Every community seems to have its own favorite method of making the salve, so ask some people in your neighborhood if there’s a recipe floating around and use that one to keep it alive, but this will get you started in the meantime.

Collect your buds on a warm, late winter day so that your hands won’t freeze, but the sap will still be semi-solid. You can collect into early spring until the leaves emerge, but the warmer and later it gets, the stickier the job, and this slows down the collecting considerably. If possible, collect buds from fallen limbs, or trees that have been felled by wind, snow or beavers — this way you can pick all of the buds, whereas collecting from a living tree, you should take no more than 25 percent, and never the terminal bud.

Poplar Bud Infused Oil

1 part poplar buds

2-3 parts extra virgin olive oil (or oil of your choice)

Put your buds in a clean glass jar.

Pour oil over the buds and cover.

Let steep on a dark, cool shelf, anywhere from six weeks to a year or more.

Stir or shake the jar every few days for the first few weeks.

Strain and use as a topical oil, or make into a salve. (below)

Balsam Poplar Salve

1 ounce beeswax (about 2 tablespoons)

1 cup poplar bud infused oil

Gently melt beeswax in a pot (the resin will stick to pots and utensils, choose them accordingly!)
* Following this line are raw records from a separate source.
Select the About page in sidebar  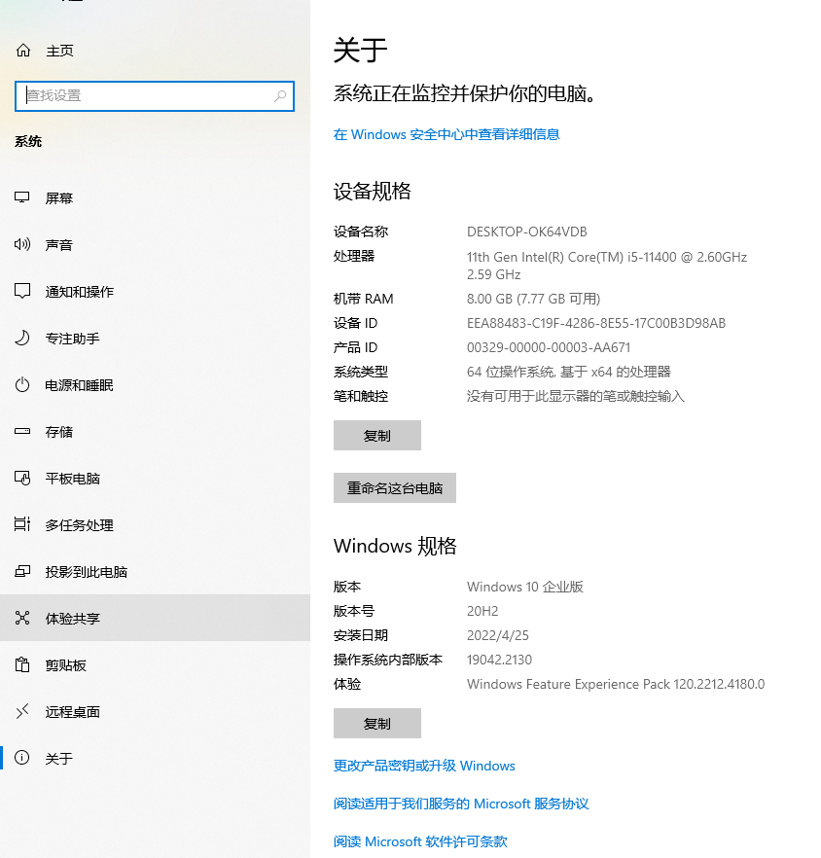coord(59,759)
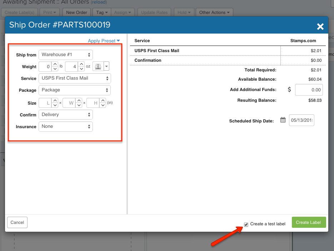
Task: Change the Confirm Delivery dropdown
Action: click(x=66, y=115)
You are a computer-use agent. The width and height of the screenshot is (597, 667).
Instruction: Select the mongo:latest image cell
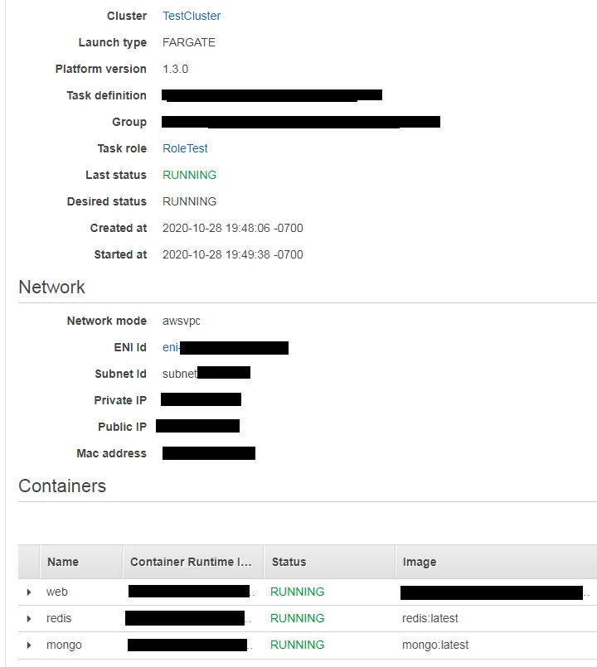(434, 645)
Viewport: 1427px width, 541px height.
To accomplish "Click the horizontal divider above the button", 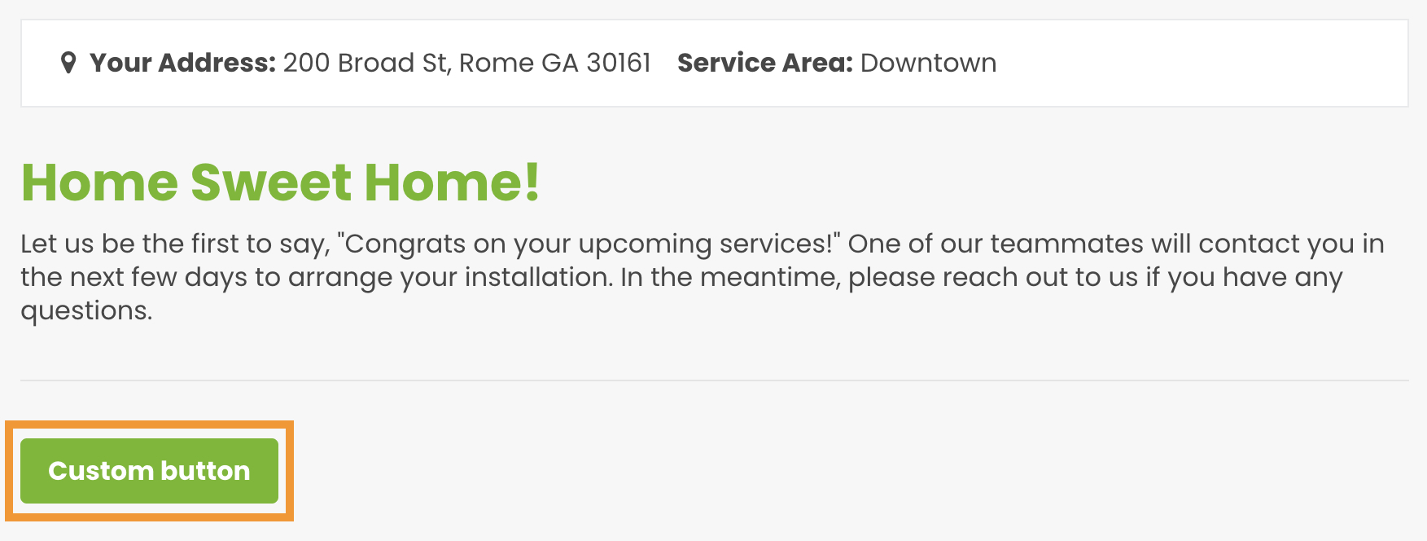I will (x=714, y=380).
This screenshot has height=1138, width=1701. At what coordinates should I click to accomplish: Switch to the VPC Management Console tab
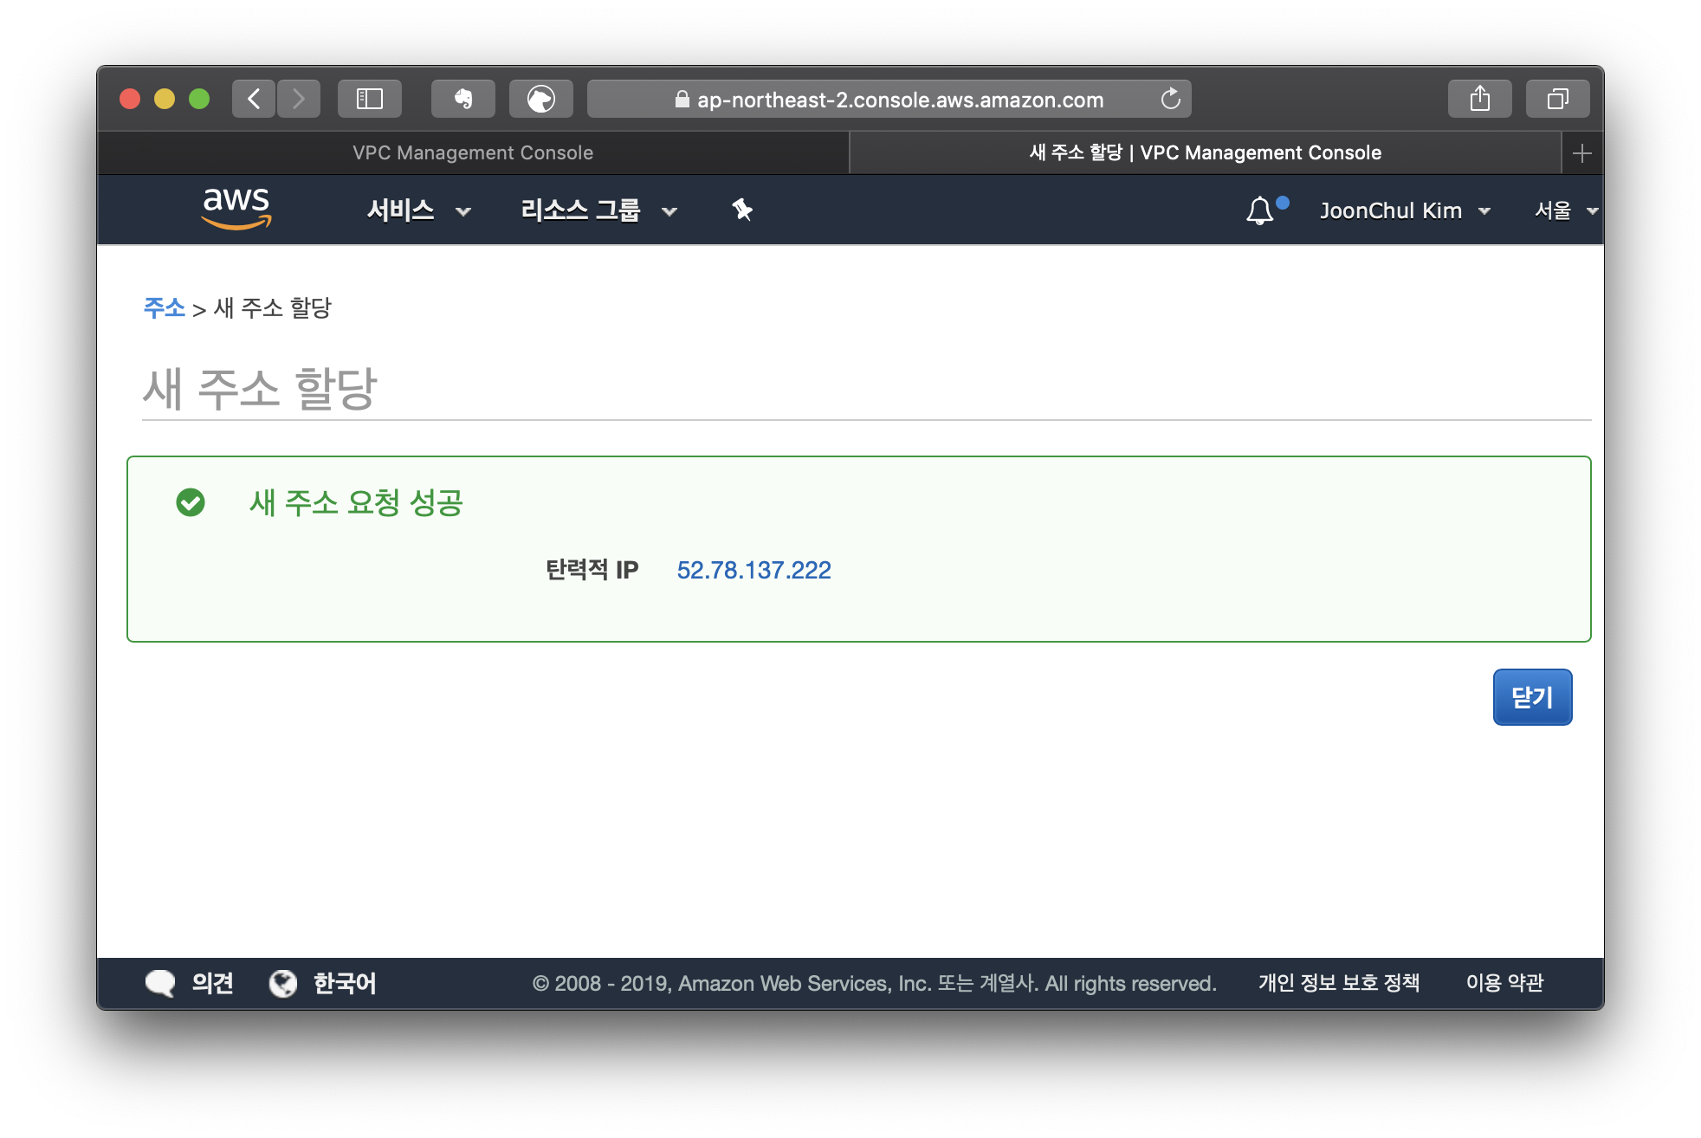tap(473, 152)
Add infused oil (strained)

Stir and warm until fully melted and incorporated

Pour into clean glass jars or tins.

Cool completely, label and cover.

Keep in all corners of the house, car and campsite and gift to family and friends.

Note: People with aspirin allergies should avoid poplar buds and products.

Jenna Rozelle

Jenna is a wild foods educator, writer and outdoor enthusiast. She offers guidance to people and businesses who want to safely and ethically incorporate wild foods into their lives. She lives in southwestern...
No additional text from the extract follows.